Золтан Вереш, человек грубый и жестокий, к тому же пьяница, считался в семье паршивой овцой. За свою жизнь он доставил близким немало хлопот, а последний случай — Золтан ранил из аркебузы соседа-дворянина — и вовсе сделал его парией. Родители стыдились сына, а вот сестра Эльза жалела и, выйдя замуж за Томаша Надя, часто приглашала брата погостить. Он приезжал регулярно, раз в год-два, даже после смерти сестры, и его наезды требовали от хозяев немалого терпения.

— Ну, так что, злишься, спрашиваю? — прогремел Золтан и стукнул Иштвана по спине.

— О чем вы, дорогой брат? — вступился отец. — Пишта добрый мальчик, и, я полагаю, вы не дадите ему повода сердиться.

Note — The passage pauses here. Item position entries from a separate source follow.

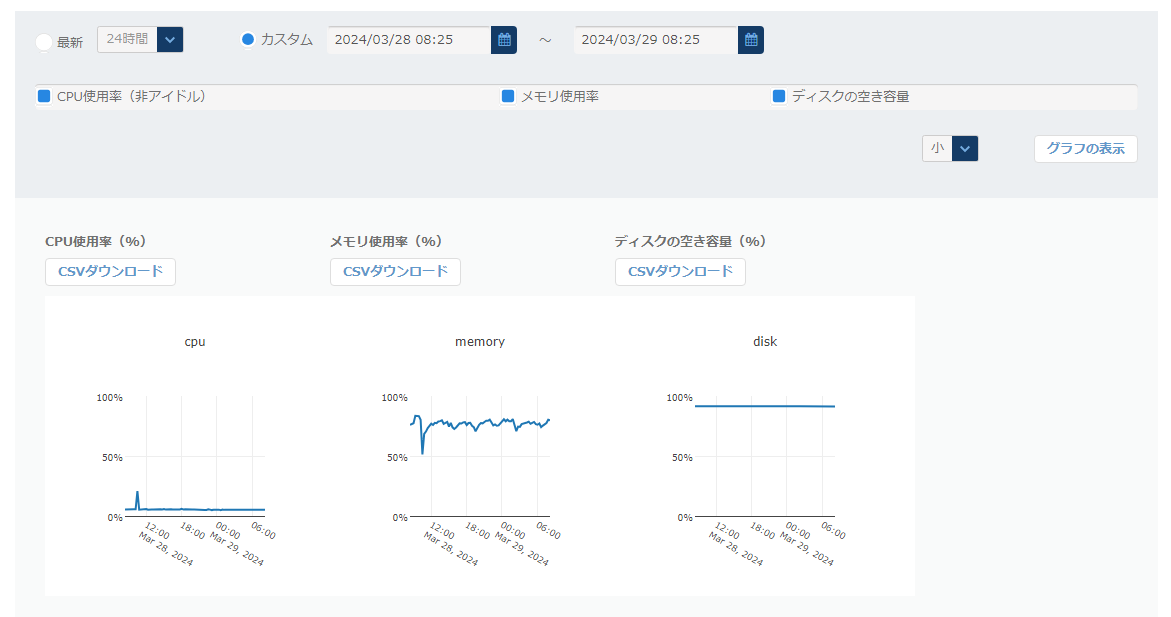The image size is (1171, 617).
Task: Download CSV for CPU使用率
Action: point(110,271)
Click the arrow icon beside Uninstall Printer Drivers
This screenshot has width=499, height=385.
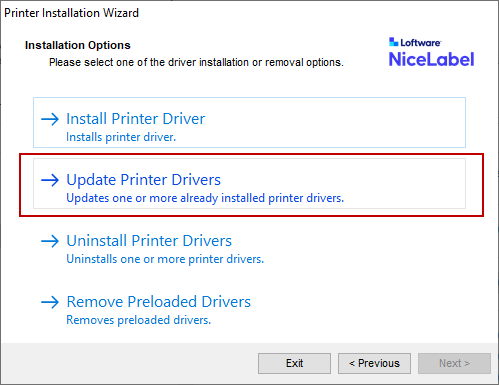(50, 241)
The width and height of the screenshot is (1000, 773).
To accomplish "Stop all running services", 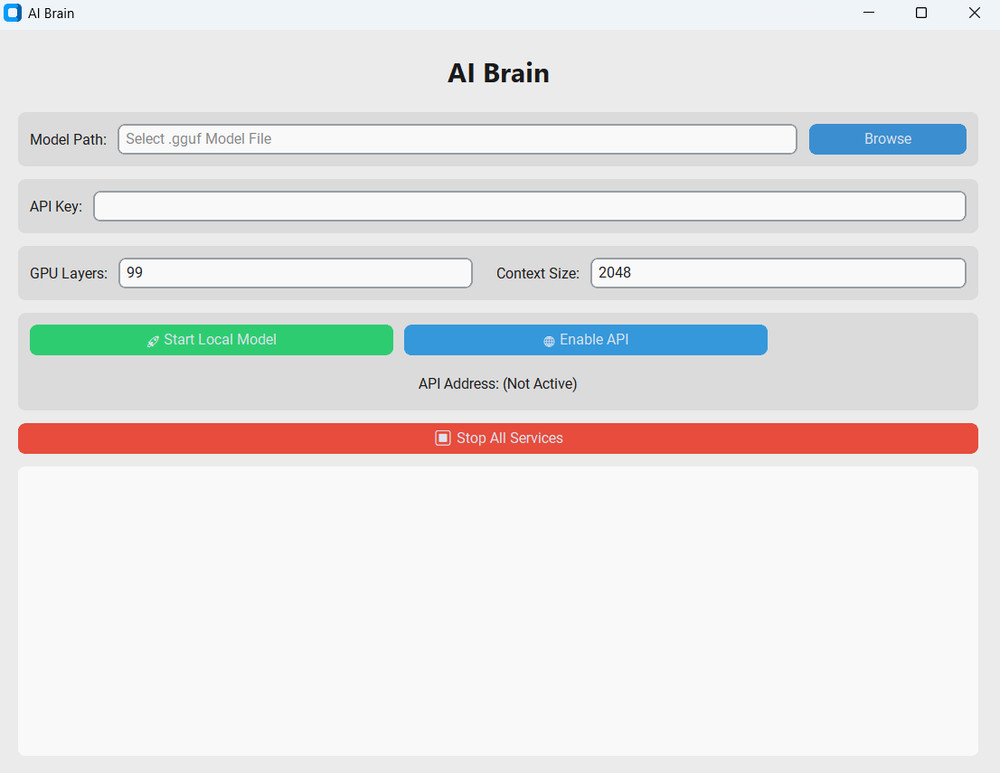I will pos(497,438).
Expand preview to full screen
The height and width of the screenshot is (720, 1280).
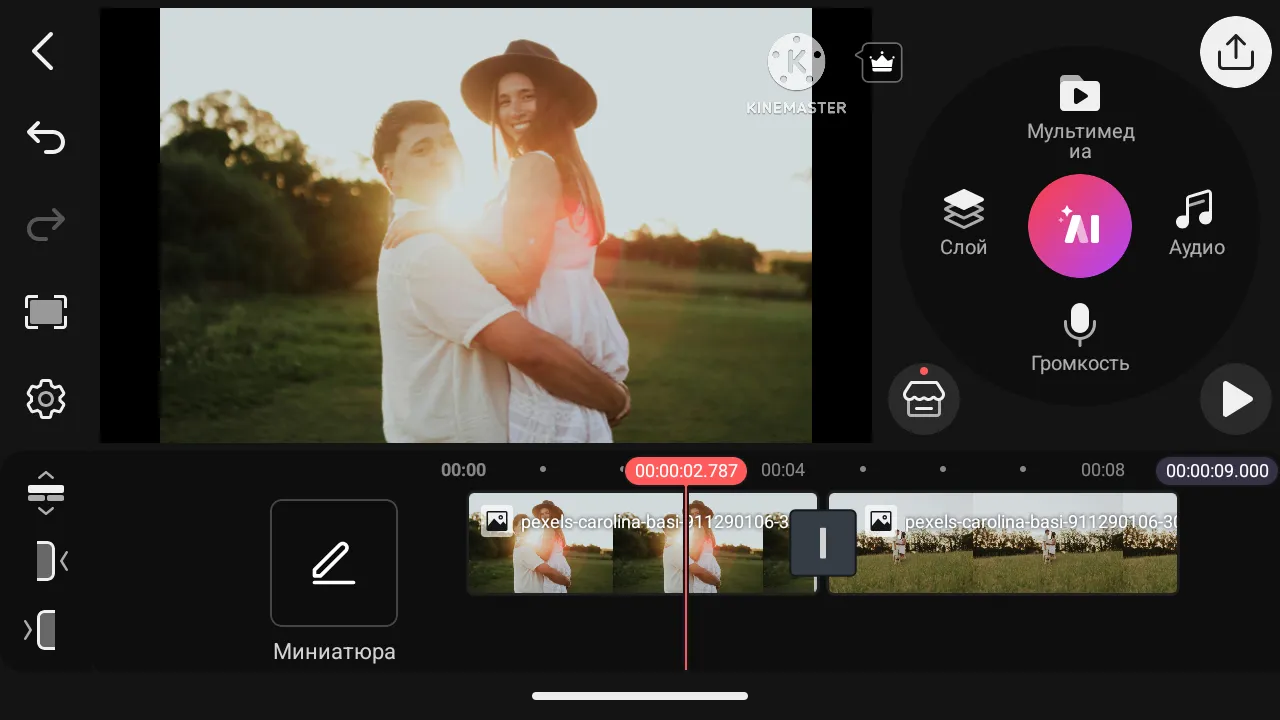click(x=45, y=312)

— Думаете? — гость насмешливо улыбнулся. — Ну-ну, посмотрим.

На следующий день Томаш устраивал прием в честь приезда шурина. Нескольких слуг, живших в доме, не хватило, и хозяин позвал с десяток женщин из окрестных деревень.

Иштван с нетерпением ждал вечера. Ему не терпелось возобновить привычную светскую жизнь, познакомиться с соседями, ездить к ним в гости. Как приятно снова окунуться в почти забытые переживания! Пока шла подготовка к обеду, он болтался по комнатам и всем мешал. Проходя мимо кухни, юноша задел служанку с подносом в руках. Она вскрикнула от неожиданности, покачнулась, пустые серебряные кубки, стоявшие на подносе, покатились по полу. Заметив растерянность хозяина, девушка прыснула.